By Ian Tuttle
Thursday, January 19, 2017
On Wednesday, on the eve of Rick Perry’s confirmation
hearing to head the Department of Energy, the New York Times published: “‘Learning Curve’ as Rick Perry Pursues a
Job He Initially Misunderstood.” The headline is intended to summarize the
alarming lead paragraphs:
When President-elect Donald J.
Trump offered Rick Perry the job of energy secretary five weeks ago, Mr. Perry
gladly accepted, believing he was taking on a role as a global ambassador for
the American oil and gas industry that he had long championed in his home
state.
In the days after, Mr. Perry, the
former Texas governor, discovered that he would be no such thing — that in
fact, if confirmed by the Senate, he would become the steward of a vast
national security complex he knew almost nothing about, caring for the most
fearsome weapons on the planet, the United States’ nuclear arsenal.
That would be extraordinary news — if it were true. But
the article that follows, written by reporters David Sanger and Coral
Davenport, provides precisely no
evidence to support the claim. The closest the authors come is this, later in
the piece:
“If you asked him on that first day
he said yes, he would have said, ‘I want to be an advocate for energy,’” said
Michael McKenna, a Republican energy lobbyist who advised Mr. Perry’s 2016
presidential campaign and worked on the Trump transition’s Energy Department
team in its early days. “If you asked him now, he’d say, ‘I’m serious about the
challenges facing the nuclear complex.’ It’s been a learning curve.”
Obviously, the quote does not suggest what the Times claims. But it gets worse: McKenna
himself says the story distorts his quote. The headline and lead paragraphs
“don’t really reflect what I said,” McKenna told the Daily Caller. “He added that ‘of course’ Perry understood the role
of the Department of Energy when he was offered the job.” Second, McKenna left
the Trump transition team in mid November. Perry was nominated to head the
Department of Energy on December 14, almost a full month later.

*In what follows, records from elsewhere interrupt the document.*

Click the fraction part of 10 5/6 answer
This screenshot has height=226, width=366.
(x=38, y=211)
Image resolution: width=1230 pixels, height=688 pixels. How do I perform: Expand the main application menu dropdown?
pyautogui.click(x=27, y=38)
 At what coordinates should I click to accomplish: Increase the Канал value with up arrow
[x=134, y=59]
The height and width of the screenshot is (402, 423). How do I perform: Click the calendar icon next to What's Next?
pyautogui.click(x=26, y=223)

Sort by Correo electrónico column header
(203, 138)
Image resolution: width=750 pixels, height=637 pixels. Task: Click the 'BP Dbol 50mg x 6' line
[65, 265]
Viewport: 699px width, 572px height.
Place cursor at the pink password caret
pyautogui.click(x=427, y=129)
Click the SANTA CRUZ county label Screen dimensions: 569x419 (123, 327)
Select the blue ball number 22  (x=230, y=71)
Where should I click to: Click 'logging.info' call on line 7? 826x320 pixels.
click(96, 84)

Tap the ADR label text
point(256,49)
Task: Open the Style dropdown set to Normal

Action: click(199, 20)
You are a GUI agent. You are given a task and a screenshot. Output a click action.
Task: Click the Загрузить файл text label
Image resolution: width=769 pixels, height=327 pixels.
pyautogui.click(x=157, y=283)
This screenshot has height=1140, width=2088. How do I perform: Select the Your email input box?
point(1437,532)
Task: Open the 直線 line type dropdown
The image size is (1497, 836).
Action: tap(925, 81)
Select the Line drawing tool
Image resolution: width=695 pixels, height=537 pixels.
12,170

But such niggling details are, of course, beside the
point. The Times story accomplished
what was intended: to establish a narrative. The story was immediately shared
on social media by a herd of approving journalists: among others, MSNBC host
Rachel Maddow, NBC reporter Benjy Sarlin, Sam Stein of the Huffington Post, New York
magazine’s Jonathan Chait, New Republic
editor Brian Beutler, and Boston Globe
columnist Michael Cohen — who added: “Yup Rick Perry is as dumb as we thought
he was.” The Times’ “scoop” was
reprinted by Business Insider, GQ, Slate,
and The Hill (“Rick Perry accepted
Energy secretary job without knowing what it was”). “Rick Perry” trended on
Twitter, and by Thursday morning the Perry piece led the Times’ website’s Politics section.
To anyone with even a passing familiarity with the subject
matter, the Times’ claim should have
been an occasion for skepticism. Perry spent 14 years as the governor of Texas,
and the state’s Panhandle region is home to the Pantex Plant, the United
States’ “primary facility for the final assembly, dismantlement, and
maintenance of nuclear weapons” (in the words of Pantex’s website). It’s
overseen by the National Nuclear Security Administration, an Energy Department
agency. The plant was established in 1942. Rick Perry is supposed to have been
completely oblivious to all of this?
But not even this much reasoning was required. A Google
search would have been sufficient to turn up Perry’s statement on his
nomination. Note the italicized clause:
It is a tremendous honor to be
selected to serve as Secretary of Energy by President-elect Trump. . . . I look
forward to engaging in a conversation about the development, stewardship and
regulation of our energy resources, safeguarding
our nuclear arsenal, and promoting an American energy policy that creates
jobs and puts America first.
Well. How about that.
None of this is to say that Perry does not face a
“learning curve.” The Department of Energy’s portfolio is large. “There’s a lot
of elements to the department that people don’t necessarily know about until
you get there,” Spencer Abraham, the former Michigan senator who served as
Energy secretary during George W. Bush’s first term, told the Times in December. “You find yourself
surprised by what it really entails.” Perry himself recently said that he
“regrets” recommending the elimination of the department in 2012, having been
briefed more thoroughly on the department’s various functions since then.
But the Times
did not pen a story about the legitimate challenges Perry is likely to face. It
penned a hit job. The Times assumed
that Rick Perry is a dumb Texan hick, then wrote a piece to bolster that
impression — and journalists eager to see their impressions validated leaped to
share it, blithely ignoring the glaring lack of evidence for the central claim.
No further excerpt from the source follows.